====== Excerpt to read

# CA and Sanding



## JCochrun (Nov 5, 2011)

I haven't tried the CA finish yet.  All of the videos/tutorials that I have seen have you sand with 800 grit after applying CA.  It seems like that will sand off all of the CA.  Is that right?  I'm a little lost.  Appreciate the help.

Jim


----------



## cwolfs69 (Nov 5, 2011)

well i actually start out sanding with 320 grit after i put on the CA. then work my way again through the 600 grit and the  MM and PlastX polish. If you put on a good 10-14 coats of CA you wont sand through unless you really hit it heavy. i just use the sanding to smooth out any grooves and start the polishing procedure. in fact if you skip and try to go straight to the finer grits you will have a tougher time of getting rid of circular grooves.


----------



## navycop (Nov 5, 2011)

cwolfs69 said:


> well i actually start out sanding with 320 grit after i put on the CA. then work my way again through the 600 grit and the MM and PlastX polish. If you put on a good 10-14 coats of CA you wont sand through unless you really hit it heavy. i just use the sanding to smooth out any grooves and start the polishing procedure. in fact if you skip and try to go straight to the finer grits you will have a tougher time of getting rid of circular grooves.


 Does the amount of coats depend on the thickness of the glue? I don't know if that makes sense. I mean on with voscosity of the stuff in the bottle.


----------



## ghostrider (Nov 5, 2011)

The only time I go lower than 1000, is when I've used thick and Medium to "build up" to make up for the unfortunate mishap of removing too much stock. In that case I've probably applied several coats of thick/medium/thin. I'll go to 600 to get rid of the ridges that may result for those thicknesses, maybe even for in extreme cases.

============

- _Problem set_:
**A)** Answer these about the thread on CA finish and sanding, one line each:
(i) What grit does cwolfs69 start sanding with after putting on the CA?
(ii) How many coats of CA does cwolfs69 say to put on so that you won't sand through?
(iii) What grit does ghostrider say he goes lower than only when he has used thick and medium CA to build up?
**B)** Carry on the forum thread about CA finish and sanding from the point where it ends.

====== Records

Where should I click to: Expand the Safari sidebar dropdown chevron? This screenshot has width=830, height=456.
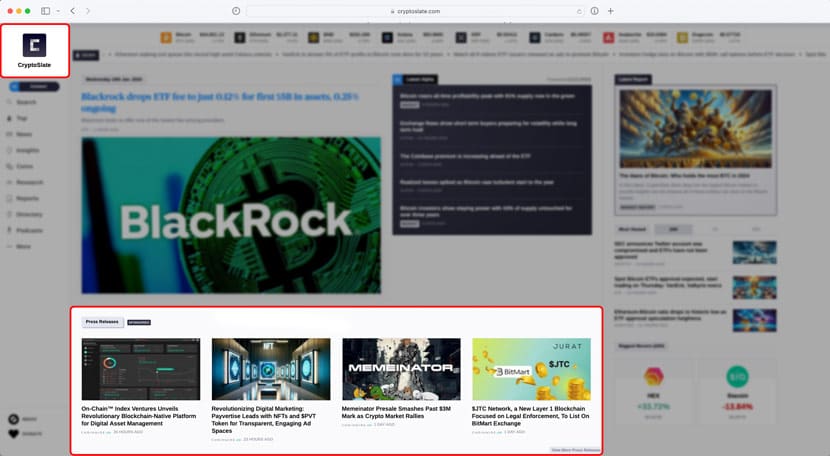(x=58, y=11)
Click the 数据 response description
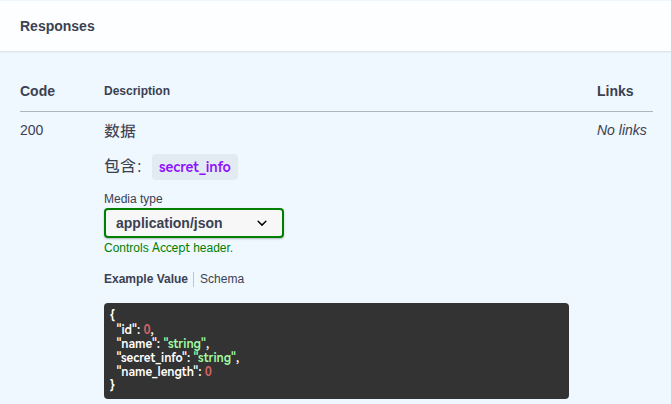671x404 pixels. [x=120, y=131]
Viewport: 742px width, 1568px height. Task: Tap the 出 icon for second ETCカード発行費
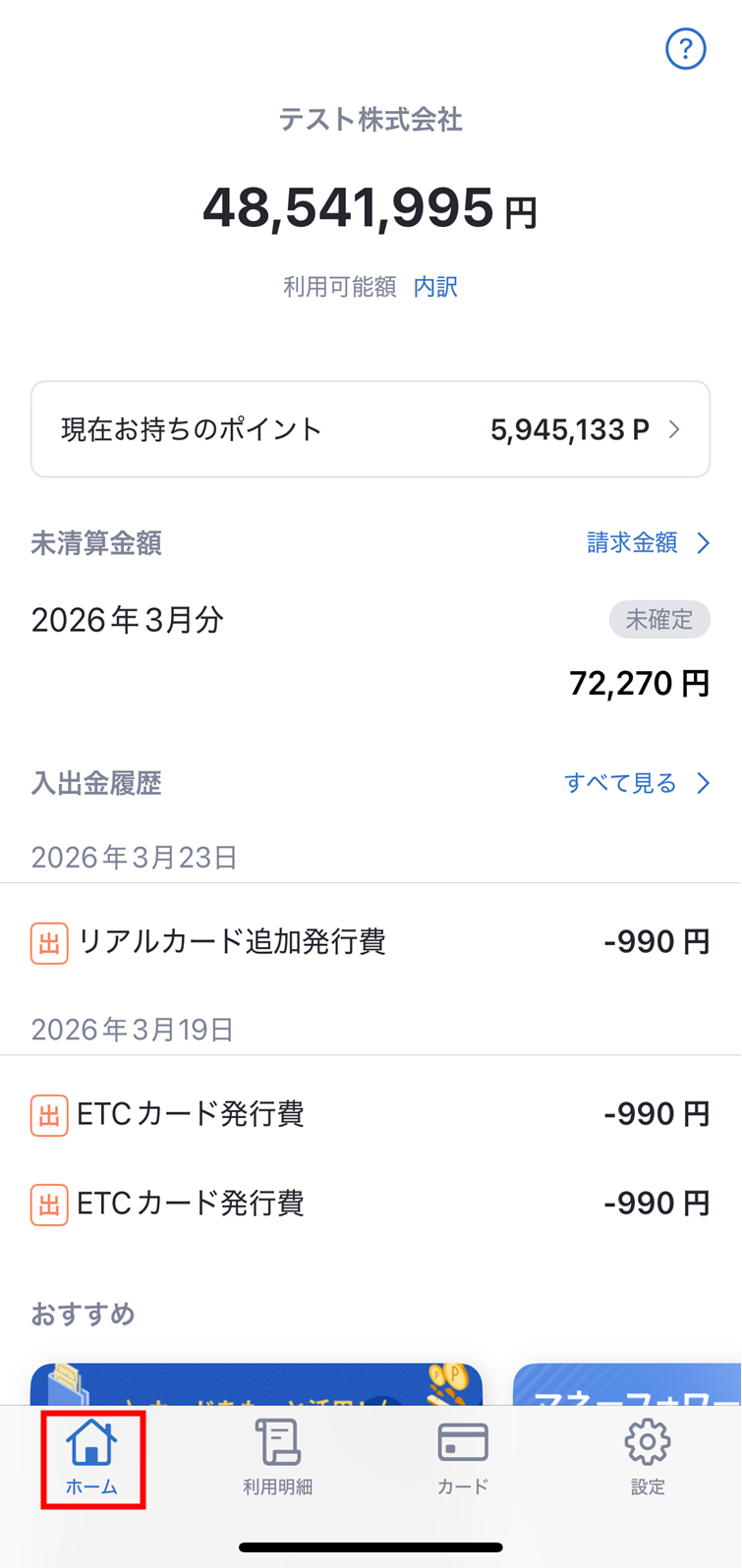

============

- _Task-by-task answers_:
**A)**
(i) 320 grit
(ii) A good 10-14 coats
(iii) 1000

**B)**
Otherwise, I use 1000 only to get rid of the shine (briefly), then 1500, and 2000 (I've taken to using wet/dry sandpaper). Then I either go plastic polish, or the buffers. 

If done proper, I shouldn't even need to run 1000 but a few seconds. But then I'm still developing that skill set.


----------



## cwolfs69 (Nov 6, 2011)

navycop said:


> cwolfs69 said:
> 
> 
> > well i actually start out sanding with 320 grit after i put on the CA. then work my way again through the 600 grit and the MM and PlastX polish. If you put on a good 10-14 coats of CA you wont sand through unless you really hit it heavy. i just use the sanding to smooth out any grooves and start the polishing procedure. in fact if you skip and try to go straight to the finer grits you will have a tougher time of getting rid of circular grooves.
> ...




i very rarely use anything except thin for finishing. i will use medium if i have a large hole or gap to fill but to me that is not part of the finishing, that is a repair. when i do use medium for finish, i let each coat set for some time, at least 30 minutes, before the next coat. with the thin i hit it with accelerator and put the next coat on in about 30 seconds. 
i would put my finishes up against almost all i have seen on here, a few OMG's not withstanding, and have them describe there methods. sometimes i say to myself when i read them, how do they do that and get a finish, but they work. i think each of us find that we all take different roads to get to the same place sometimes. each does it differently and *NONE ARE WRONG*, just different.


----------



## lorbay (Nov 6, 2011)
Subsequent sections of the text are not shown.